More than 100 Emory students presented their research last week at the Spring 2019 Undergraduate Research Symposium, held for the first time in the Woodruff Library.
For three hours on April 24, Level 1 of the library was a beehive of activity as about 30 undergraduates simultaneously gave poster presentations each hour. Their research areas included biology, psychology, sociology, theater studies, linguistics and history.
Supporters, faculty and visitors moved among the presenters, listening to presentations and asking questions. Upstairs on Level 3 in the Jones Room, 10 students took their turns giving 15-minute oral presentations on their research projects.
In previous years, the symposium was held at the Math and Science building’s atrium, but the event has outgrown that space.
“This space in the library is perfect,” says Cora MacBeth, interim director and assistant dean of sciences of the Office of Undergraduate Education, which coordinates the Undergraduate Research Symposium. “In the past, due to the number of students, we had to split it over two days, which lessens the impact. But because we had enough space to accommodate everyone, it allows us to make it a more celebratory one-day event.”
The event, showcasing mostly students affiliated with Emory College, was part of Undergraduate Research Week, during which school and academic programs across the Emory campus hosted research symposia for their students to present their work.
Elayna Goodman, a sophomore in Emory College, presented her research on the feasibility of remotely monitoring the heart rates of senior citizens in an exercise program using Apple watches and an iPhone app. Her faculty mentors are assistant professors in the neurology department at Emory School of Medicine and work in research health science at the Atlanta Veterans Administration Hospital.
Goodman says she enjoyed giving her presentation.
“I think it’s a really good opportunity, especially because they reached out to the first- and second-year students,” Goodman says. “I’m also part of the Research Partners Program, and for the last two semesters we’ve gone to class once a week and learned how to write abstracts and present research in a professional manner and interact with mentors.”

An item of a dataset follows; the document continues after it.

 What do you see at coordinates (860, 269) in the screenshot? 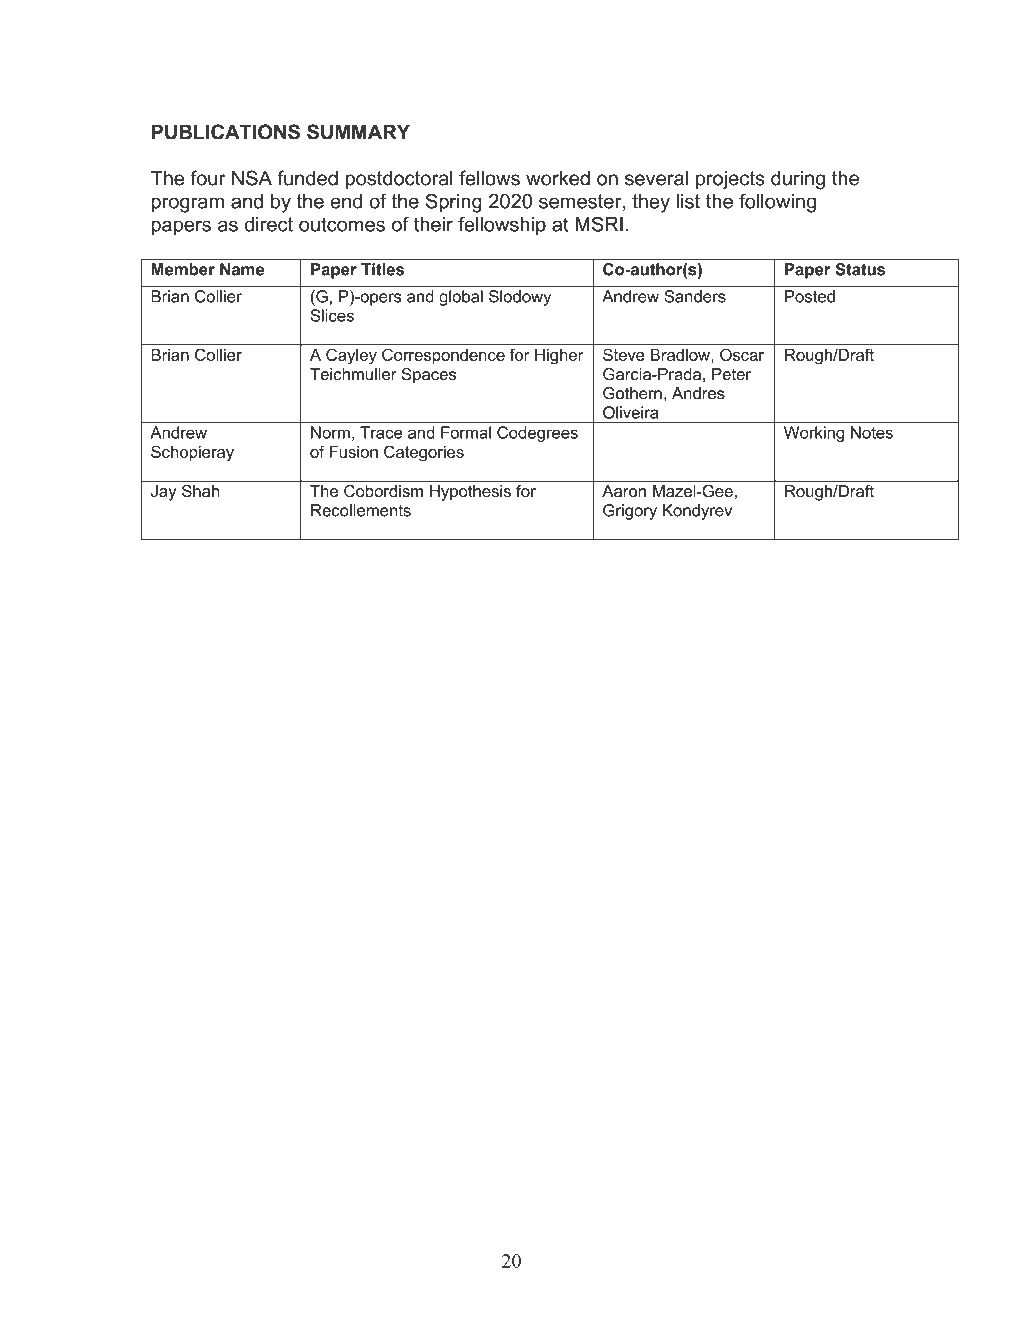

Roger Deal, associate professor of biology, attends the symposium every year to support the students. “It’s a really important experience for their development,” he notes. “It helps to have them explain concepts and think about the things they take for granted mentally. It’s a good exercise in scientific communications. And it’s fun.”
It wasn’t all scientific research at the symposium. Ramsey Baden, a senior majoring in creative writing, presented his research on the White Terror, a period of history in which thousands of Taiwanese citizens suffered under an oppressive military dictatorship in the mid-20th century. Baden, who traveled to Taiwan on a Rose Library grant, intends to turn his research into a graphic novel.
“We see so little of the humanities represented in the research community,” says Baden, whose research touched on areas of history and art history, writing and visual arts. “It feels good to represent a different type of research that has very different methods that in so many ways are just as valuable. I think people may not realize you can get grants to do research in the humanities.”